§ Written instruction
Could you copy the items exactly, from the line containing "The width and" through the end of the items, both ends included, and leave out the pictures?

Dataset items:
· · · ·

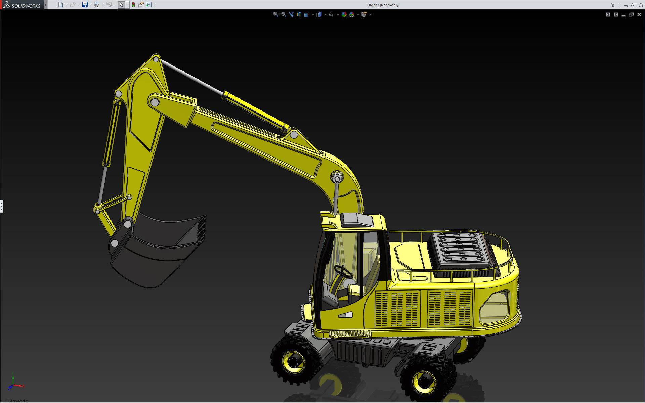Click the Save icon

[x=85, y=5]
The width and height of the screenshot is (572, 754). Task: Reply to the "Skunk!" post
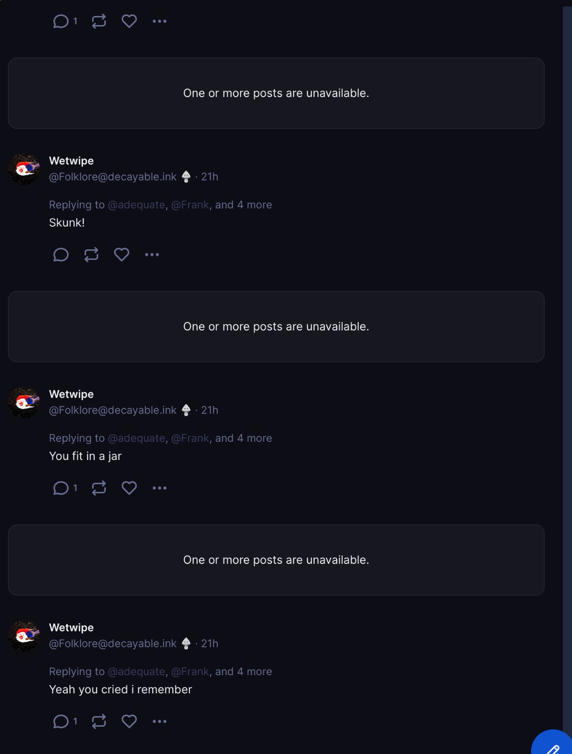click(61, 254)
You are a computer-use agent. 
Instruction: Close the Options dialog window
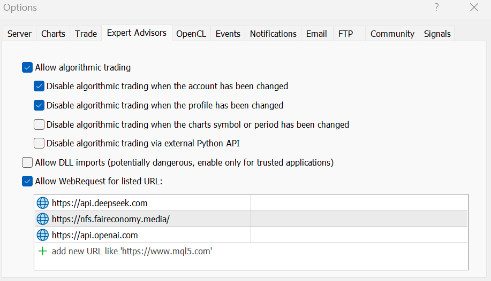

· · · ·

§ Solution
The width and height of the screenshot is (572, 754). Task: Reply to the "Skunk!" post
click(61, 254)
You are a computer-use agent. 
Instruction: Close the Options dialog window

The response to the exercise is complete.